Katie Abouzahr: It’s a great question because I mentioned 80, right? So absolutely we are prioritized. But yeah, you mentioned pipeline in a product. You’re absolutely right because this has a pathway centric strategy at its core. So, it selectively removes IgGs, but pathogenic IgGs underlie so many different diseases that this pathway approach, even though it’s very selective in that disease, does actually allow you to potentially treat a huge number of different autoantibody driven diseases. We have been very careful and thoughtful and systematically assessed autoantibody and alloimmune driven diseases and prioritized 10. And we do this–we are driven by the science first and foremost–so we prioritized 10 where the actionable science was clear and with the highest unmet patient needs and where we are building on Johnson & Johnson’s core strengths in areas that we know in immunology and neuroscience.

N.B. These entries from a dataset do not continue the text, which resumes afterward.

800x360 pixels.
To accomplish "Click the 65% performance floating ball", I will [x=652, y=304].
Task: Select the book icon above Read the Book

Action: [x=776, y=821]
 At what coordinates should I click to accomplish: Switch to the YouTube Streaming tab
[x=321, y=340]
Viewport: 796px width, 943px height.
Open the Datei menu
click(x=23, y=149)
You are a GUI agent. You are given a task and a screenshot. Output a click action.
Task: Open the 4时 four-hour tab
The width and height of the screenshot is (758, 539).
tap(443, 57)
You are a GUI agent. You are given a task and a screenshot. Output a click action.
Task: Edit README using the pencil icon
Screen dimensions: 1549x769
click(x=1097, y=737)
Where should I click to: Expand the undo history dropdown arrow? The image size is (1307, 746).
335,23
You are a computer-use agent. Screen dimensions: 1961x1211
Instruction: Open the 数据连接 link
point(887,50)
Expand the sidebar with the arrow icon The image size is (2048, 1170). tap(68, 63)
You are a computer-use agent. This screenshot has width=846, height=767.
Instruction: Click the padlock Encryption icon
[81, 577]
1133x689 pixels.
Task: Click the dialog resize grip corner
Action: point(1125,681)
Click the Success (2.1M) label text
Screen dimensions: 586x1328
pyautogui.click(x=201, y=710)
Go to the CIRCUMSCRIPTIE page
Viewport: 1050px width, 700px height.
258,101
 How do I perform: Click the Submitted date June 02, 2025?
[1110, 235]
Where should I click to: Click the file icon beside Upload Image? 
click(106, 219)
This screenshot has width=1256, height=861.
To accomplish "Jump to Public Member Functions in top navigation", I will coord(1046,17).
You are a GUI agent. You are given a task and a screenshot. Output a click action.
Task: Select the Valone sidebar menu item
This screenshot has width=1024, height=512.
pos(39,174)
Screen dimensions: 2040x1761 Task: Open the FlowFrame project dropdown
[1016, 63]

And that’s the way we landed on these 10 that do fall across all three segments of autoantibody driven disease. The way we think about nipocalimab across the three segments is in rare diseases, as I mentioned, those that are directly mediated by a known autoantibody, so myasthenia gravis, and that’s anticipated to be our first indication to launch. We’re also looking at warm autoimmune hemolytic anemia, and then in the rheumatology space, idiopathic inflammatory myopathies, and then in neuroscience, chronic inflammatory demyelinating polyneuropathy, and in dermatology, bullous pemphigoid. And those five clearly prioritized, as I mentioned, actionable signs, unmet need. Then in maternal fetal immunology, hemolytic disease of the fetus and newborn. And then we’re also looking at an alloimmune disease of pregnancy where the pregnant individual forms alloantibodies to the baby’s platelets, and that’s fetal neonatal alloimmune thrombocytopenia. And then finally that third segment with that slightly different mechanism of autoantibody complex formation, rheumatoid arthritis. I mentioned, we are looking at that in a combination of nipocalimab and another therapeutic there. This is a disease where there are approved advanced therapies, but many patients remain refractory to them. And then also systemic lupus erythematosus and Sjogren’s disease. So that takes you to 10 in total, really leveraging our deep disease understanding and our deep understanding of the mechanism in this pathway centric approach.
Daniel Levine: Katie Abouzahr, vice president of Autoantibody portfolio and Maternal Fetal Disease area leader at Johnson & Johnson. Katie, thanks so much for your time today.
Katie Abouzahr: A pleasure, thank you for having me.
This transcript has been edited for clarity and readability.